A second course of action involves not bowing to vested interests that would see green reform rolled back in the face of war. From calls for trees and hedges to be stripped away from field edges to make more space for crops, to increasing fertiliser use, lobby groups across Europe are pushing to cut green tape in the name of food sovereignty.

Instead the emphasis should be on not wasting land. Growing crops for biofuels, especially when the global price of wheat is soaring, is an unconscionable, false energy economy. More controversially, eating less (but better, higher-welfare) meat would help to free up more land for feeding humans directly. An additional 350 million people could be fed if plant-based diets replaced animal-based ones, according to one estimate.

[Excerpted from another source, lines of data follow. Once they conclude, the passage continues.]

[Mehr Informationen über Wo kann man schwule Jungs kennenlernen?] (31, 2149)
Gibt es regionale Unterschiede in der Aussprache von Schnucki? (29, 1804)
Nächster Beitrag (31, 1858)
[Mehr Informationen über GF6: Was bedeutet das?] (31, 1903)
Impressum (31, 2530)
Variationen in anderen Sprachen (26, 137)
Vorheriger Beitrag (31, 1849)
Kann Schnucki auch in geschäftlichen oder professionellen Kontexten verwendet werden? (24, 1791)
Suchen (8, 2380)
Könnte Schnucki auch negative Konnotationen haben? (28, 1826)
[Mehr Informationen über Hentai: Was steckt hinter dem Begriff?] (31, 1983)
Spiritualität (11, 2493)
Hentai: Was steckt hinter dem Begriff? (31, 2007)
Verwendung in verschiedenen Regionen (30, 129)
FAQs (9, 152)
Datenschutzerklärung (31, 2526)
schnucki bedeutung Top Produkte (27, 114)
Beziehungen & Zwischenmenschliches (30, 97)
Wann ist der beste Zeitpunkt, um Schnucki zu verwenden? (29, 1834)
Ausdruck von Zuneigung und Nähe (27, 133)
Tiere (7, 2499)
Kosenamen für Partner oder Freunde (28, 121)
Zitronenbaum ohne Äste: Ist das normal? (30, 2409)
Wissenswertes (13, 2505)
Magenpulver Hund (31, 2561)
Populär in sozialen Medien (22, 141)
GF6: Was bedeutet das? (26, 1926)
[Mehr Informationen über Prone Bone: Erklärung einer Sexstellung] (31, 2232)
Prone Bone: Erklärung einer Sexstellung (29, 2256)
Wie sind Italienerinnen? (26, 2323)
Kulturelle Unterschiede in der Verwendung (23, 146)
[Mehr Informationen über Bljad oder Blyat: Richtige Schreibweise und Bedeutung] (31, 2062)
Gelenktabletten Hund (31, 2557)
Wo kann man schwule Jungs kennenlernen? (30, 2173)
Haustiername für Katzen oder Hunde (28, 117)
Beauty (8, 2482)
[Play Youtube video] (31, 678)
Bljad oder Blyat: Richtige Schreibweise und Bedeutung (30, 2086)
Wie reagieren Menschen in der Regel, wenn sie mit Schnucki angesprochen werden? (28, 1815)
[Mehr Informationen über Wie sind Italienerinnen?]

Alongside all this, there is an urgent need for the government to scale up its plans to replace the EU’s Common Agricultural Policy support scheme for farmers with greener, agroecology-based payments. Such payments should not only provide enough funding to protect wildlife, but also to ensure that farmers and British food survives and thrives.

The lessons being learned from energy policy should be a warning here. New analysis shows that UK energy bills would be up to £8.3bn (or £150 per household) lower than they are now if the former Conservative prime minister David Cameron had not cut “green crap” policies in 2013.

Today’s cost-of-living crisis must not be used to undermine a sustainable, high-welfare future for British farms – only big agriculture corporations, not consumers, will benefit if the British government chooses this as its path forward.